BEGIN Source records

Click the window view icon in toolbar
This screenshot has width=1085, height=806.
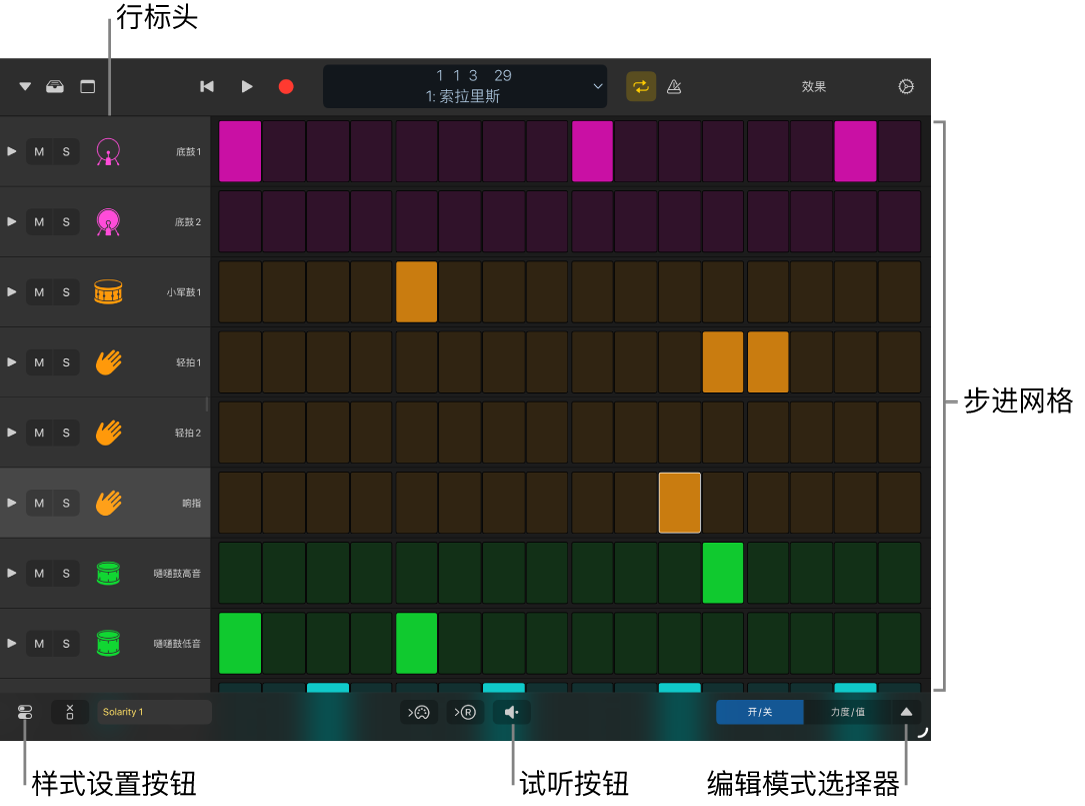tap(88, 87)
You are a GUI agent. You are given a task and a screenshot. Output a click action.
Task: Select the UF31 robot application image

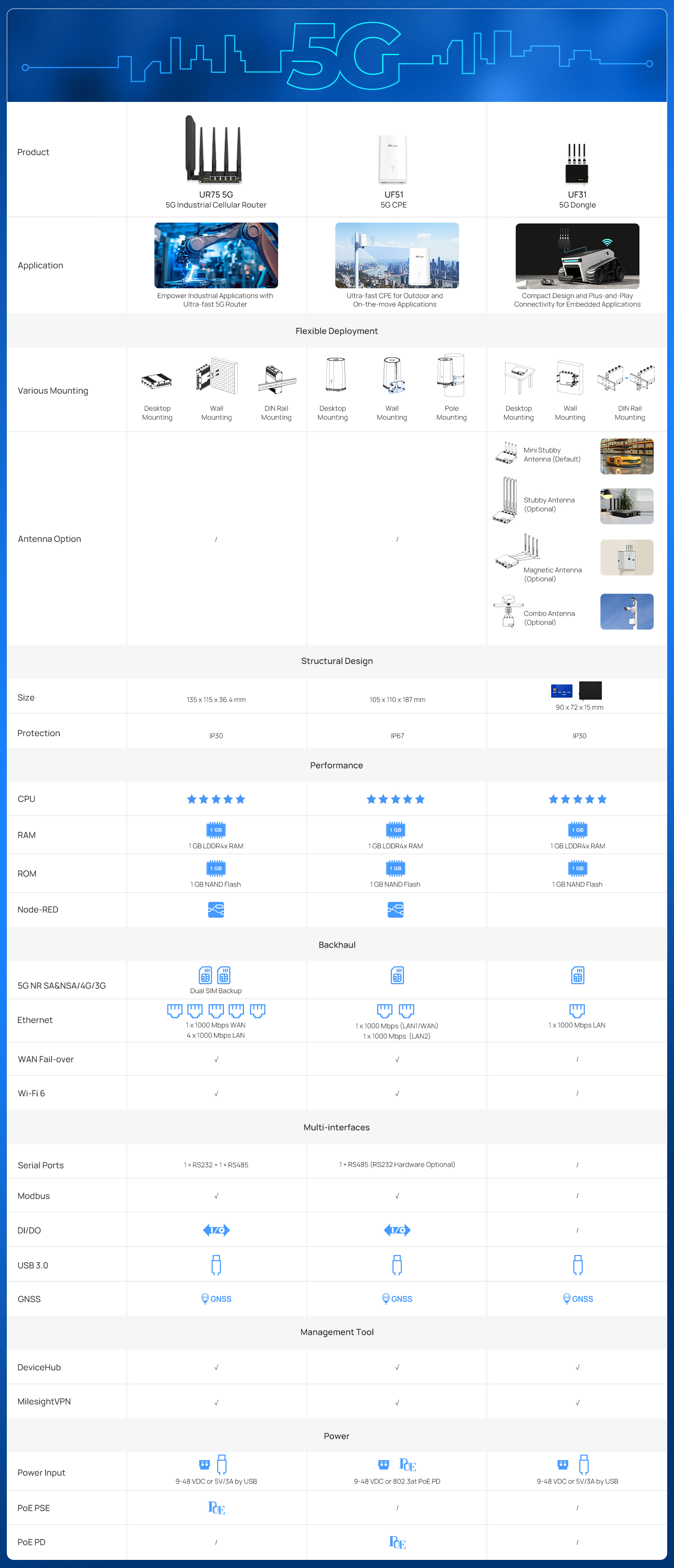[x=577, y=256]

END Source records

Required work:
Write the lines out again exactly, beginning at the one containing "This screenshot has width=1085, height=806." and ending with the last line of the entries, but without any pictures.

Output of the exercise:
This screenshot has width=1085, height=806.
tap(88, 87)
You are a GUI agent. You are given a task and a screenshot. Output a click action.
Task: Select the UF31 robot application image

[x=577, y=256]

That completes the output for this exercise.